_DIRECTIONS_:
Lines in the listing below that contain the string "Obvod" are to be found and copied.
+===+
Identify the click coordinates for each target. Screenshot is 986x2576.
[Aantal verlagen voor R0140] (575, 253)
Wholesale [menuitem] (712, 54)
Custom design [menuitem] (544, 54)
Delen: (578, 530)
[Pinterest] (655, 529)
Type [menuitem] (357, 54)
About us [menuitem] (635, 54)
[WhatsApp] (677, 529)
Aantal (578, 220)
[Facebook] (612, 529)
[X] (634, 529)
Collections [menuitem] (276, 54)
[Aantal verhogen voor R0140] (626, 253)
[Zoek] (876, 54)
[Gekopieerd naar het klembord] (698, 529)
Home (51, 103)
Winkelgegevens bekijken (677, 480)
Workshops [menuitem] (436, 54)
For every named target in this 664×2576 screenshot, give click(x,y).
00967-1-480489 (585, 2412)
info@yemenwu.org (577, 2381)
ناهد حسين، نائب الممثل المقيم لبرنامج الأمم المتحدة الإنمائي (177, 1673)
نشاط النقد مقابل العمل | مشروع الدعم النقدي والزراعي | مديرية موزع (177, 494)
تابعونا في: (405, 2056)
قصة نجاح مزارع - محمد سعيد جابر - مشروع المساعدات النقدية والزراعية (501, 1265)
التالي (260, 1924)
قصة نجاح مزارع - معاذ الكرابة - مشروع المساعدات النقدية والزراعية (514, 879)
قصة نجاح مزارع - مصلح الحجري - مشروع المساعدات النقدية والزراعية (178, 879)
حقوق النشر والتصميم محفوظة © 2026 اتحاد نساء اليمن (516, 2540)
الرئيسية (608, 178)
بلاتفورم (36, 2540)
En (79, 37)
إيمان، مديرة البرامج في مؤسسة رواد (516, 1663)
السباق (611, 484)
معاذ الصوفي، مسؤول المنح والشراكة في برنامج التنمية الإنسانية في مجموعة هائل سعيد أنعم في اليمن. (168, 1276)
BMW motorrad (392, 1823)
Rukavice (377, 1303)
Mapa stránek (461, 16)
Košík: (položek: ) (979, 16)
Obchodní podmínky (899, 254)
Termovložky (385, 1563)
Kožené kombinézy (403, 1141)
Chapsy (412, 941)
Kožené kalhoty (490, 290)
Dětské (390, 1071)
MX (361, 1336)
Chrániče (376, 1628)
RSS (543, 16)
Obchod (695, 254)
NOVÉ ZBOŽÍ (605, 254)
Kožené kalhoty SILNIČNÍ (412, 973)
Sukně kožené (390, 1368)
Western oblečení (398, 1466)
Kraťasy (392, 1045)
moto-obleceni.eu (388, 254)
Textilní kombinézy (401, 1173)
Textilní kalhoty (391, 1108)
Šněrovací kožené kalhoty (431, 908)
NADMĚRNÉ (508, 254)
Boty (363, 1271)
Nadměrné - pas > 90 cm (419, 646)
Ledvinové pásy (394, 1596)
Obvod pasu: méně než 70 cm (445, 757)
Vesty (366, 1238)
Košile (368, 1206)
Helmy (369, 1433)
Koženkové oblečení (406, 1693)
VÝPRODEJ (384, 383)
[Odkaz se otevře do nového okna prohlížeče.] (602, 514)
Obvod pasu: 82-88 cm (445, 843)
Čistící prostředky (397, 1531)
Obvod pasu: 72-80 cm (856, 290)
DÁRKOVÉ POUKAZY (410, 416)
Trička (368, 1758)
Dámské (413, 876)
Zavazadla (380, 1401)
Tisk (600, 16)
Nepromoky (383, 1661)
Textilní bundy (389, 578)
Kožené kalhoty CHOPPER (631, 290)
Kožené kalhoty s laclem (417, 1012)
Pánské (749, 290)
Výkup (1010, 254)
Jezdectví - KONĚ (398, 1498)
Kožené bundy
+===+
_YOUR RESPONSE_:
Obvod pasu: méně než 70 cm (445, 757)
Obvod pasu: 82-88 cm (445, 843)
Obvod pasu: 72-80 cm (856, 290)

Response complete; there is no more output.